Thursday, October 20, 2016

Researchers view volcanic island as natural laboratory

A group of experts begins landing on Nishinoshima island to conduct scientific research for the first time after volcanic activity expanded the total land area. The surface of the island is mostly covered by lava and rocks.  

Researchers went ashore for the first time on a dramatically reshaped volcanic island far south of Tokyo to study the rare geological phenomenon and assess how life will take root again on the rocky lava.
An Asahi Shimbun reporter who followed the landing from the air was struck by the contrast of the blue sea and the island's covering of dark and reddish brown lava. No smoke was rising from the volcanic cone. Sparse vegetation exists on a tableland between the volcano and the beach, and white seabirds were riding the wind currents.
Nishinoshima island in the Ogasawara island chain, about 1,000 kilometers south of Tokyo, had been expanding in size since November 2013 due to a series of eruptions. A new spout of a submerged volcano arose next to the original island, and the original Nishinoshima has merged with the new island.
No eruption and lava flow have been observed since last November.
The Japan Meteorological Agency downsized its warning advisory for the volcano from a 1.5-kilometer radius to 500 meters in mid-August, prompting the researchers to plan the visit to the periphery of the island.
A group of experts from different fields, including a team from the University of Tokyo's Earthquake Research Institute, approached the island in rubber dinghies from a research ship anchored a few hundred meters from the shore.

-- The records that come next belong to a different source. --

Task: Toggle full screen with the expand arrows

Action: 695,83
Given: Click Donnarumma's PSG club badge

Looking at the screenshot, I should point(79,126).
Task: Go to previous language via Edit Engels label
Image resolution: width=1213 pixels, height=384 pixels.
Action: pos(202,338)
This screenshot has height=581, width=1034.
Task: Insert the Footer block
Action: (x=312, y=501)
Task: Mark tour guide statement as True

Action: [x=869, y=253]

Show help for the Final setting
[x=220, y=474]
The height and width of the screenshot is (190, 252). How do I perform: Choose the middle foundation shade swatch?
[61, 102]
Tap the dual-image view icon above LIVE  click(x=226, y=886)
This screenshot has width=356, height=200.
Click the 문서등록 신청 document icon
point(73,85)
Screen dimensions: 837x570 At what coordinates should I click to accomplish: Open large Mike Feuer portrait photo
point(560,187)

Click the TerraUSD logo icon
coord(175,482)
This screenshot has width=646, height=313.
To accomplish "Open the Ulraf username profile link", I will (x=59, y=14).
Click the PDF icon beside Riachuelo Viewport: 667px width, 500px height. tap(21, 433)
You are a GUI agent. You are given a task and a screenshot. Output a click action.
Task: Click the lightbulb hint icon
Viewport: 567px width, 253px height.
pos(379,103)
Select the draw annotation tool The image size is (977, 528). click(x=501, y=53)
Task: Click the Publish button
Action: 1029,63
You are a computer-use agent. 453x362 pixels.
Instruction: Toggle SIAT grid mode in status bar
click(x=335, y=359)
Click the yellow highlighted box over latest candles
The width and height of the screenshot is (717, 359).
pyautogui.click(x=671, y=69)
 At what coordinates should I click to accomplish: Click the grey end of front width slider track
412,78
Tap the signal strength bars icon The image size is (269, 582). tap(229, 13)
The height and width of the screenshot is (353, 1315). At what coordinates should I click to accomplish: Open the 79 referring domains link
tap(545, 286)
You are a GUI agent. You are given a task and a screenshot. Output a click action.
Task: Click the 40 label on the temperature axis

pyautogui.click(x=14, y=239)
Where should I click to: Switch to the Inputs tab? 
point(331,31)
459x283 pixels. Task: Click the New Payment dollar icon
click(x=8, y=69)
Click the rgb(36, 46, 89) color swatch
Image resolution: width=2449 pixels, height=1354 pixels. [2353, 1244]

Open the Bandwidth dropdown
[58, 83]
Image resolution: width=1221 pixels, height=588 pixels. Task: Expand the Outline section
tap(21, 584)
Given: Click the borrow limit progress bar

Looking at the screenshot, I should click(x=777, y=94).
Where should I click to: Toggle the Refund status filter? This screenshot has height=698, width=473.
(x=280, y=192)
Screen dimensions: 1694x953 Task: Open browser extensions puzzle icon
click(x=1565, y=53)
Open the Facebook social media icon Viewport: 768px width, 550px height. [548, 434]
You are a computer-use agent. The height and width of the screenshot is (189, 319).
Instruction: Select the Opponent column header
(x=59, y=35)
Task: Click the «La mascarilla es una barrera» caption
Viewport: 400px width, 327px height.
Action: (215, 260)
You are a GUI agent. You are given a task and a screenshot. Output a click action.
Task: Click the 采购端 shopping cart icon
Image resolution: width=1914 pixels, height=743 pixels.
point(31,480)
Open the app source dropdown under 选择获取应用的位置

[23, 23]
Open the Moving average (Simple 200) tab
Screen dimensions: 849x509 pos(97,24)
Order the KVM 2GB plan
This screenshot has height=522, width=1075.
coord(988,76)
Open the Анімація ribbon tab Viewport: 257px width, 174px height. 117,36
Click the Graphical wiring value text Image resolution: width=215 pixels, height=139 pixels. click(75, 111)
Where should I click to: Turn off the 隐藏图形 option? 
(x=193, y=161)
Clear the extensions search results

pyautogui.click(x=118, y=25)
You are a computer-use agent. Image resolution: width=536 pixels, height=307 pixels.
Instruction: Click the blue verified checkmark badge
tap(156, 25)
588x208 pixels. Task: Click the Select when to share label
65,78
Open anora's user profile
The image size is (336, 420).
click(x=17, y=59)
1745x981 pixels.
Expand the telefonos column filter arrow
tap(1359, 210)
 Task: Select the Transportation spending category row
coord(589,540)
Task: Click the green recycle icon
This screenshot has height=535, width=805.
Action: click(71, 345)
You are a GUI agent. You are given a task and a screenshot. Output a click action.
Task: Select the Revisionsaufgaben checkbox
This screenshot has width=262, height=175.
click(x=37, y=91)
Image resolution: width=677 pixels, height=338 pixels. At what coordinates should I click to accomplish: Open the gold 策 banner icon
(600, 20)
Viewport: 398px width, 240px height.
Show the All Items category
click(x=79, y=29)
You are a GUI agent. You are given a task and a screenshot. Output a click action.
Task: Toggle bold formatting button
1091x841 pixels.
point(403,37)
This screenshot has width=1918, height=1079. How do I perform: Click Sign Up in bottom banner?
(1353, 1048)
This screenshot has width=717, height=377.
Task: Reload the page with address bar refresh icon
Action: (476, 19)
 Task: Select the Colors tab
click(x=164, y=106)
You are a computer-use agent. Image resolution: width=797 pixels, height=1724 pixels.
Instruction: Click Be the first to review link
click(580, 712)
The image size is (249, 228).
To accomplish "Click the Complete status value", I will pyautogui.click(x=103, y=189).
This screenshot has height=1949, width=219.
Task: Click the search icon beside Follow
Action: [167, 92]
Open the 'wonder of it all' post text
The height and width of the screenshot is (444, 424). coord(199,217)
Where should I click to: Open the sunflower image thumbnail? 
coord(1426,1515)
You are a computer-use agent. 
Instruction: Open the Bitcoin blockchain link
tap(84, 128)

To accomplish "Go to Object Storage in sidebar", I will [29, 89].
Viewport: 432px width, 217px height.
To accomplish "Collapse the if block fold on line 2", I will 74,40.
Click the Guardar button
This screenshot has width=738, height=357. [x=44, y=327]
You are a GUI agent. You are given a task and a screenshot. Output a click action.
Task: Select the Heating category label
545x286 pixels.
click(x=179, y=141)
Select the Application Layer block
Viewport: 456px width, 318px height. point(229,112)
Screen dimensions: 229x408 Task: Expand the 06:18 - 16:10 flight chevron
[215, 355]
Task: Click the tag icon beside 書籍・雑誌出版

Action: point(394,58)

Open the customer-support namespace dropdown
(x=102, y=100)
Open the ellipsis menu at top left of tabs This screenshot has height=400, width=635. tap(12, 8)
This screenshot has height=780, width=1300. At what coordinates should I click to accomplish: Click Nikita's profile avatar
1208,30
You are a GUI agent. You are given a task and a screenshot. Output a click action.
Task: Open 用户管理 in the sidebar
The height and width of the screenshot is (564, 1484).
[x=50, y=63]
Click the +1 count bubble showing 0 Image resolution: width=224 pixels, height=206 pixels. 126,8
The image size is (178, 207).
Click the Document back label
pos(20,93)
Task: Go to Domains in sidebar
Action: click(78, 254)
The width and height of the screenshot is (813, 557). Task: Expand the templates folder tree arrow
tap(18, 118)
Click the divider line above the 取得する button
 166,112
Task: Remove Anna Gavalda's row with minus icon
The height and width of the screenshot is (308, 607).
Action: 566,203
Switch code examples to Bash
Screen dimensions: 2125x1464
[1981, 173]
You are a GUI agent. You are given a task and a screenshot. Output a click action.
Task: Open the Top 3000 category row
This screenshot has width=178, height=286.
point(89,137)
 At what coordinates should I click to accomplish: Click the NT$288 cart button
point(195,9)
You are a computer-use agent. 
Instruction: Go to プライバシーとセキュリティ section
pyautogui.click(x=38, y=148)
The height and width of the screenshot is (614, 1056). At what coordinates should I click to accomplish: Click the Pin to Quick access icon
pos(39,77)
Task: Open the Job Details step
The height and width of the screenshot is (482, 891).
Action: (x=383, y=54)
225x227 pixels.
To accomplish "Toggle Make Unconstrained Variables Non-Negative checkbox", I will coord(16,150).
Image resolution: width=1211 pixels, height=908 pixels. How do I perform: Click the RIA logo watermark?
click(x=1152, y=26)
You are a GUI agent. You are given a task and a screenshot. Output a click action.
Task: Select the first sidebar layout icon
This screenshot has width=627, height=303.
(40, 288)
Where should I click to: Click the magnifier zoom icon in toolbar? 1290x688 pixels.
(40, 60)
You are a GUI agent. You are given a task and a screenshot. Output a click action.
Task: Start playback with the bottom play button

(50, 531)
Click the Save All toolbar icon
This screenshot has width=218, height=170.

The members swam the last stretch of water and made landfall just after 8 a.m.
The researchers aim to ascertain the processes involved in the growth of a volcanic island, and how flora and fauna start to colonize on one mostly covered by lava.
The group departed from the port of Yokosuka in Kanagawa Prefecture on Oct. 16 in the 66-meter-long, 1,629-ton research vessel owned by the Japan Agency for Marine-Earth Science and Technology (JAMSTEC).
Over the two-day trip, the researchers will gather rocks spewed out of the volcano and set up monitoring systems, including a seismometer and an infrasonic meter.
A team of biological experts will also examine and record existing flora and fauna on the island as part of studies on how a new ecosystem will develop on the island where the old one was almost completely lost.
As of September this year, the island measured 2.7 square kilometers, about 12 times its size before the eruption began.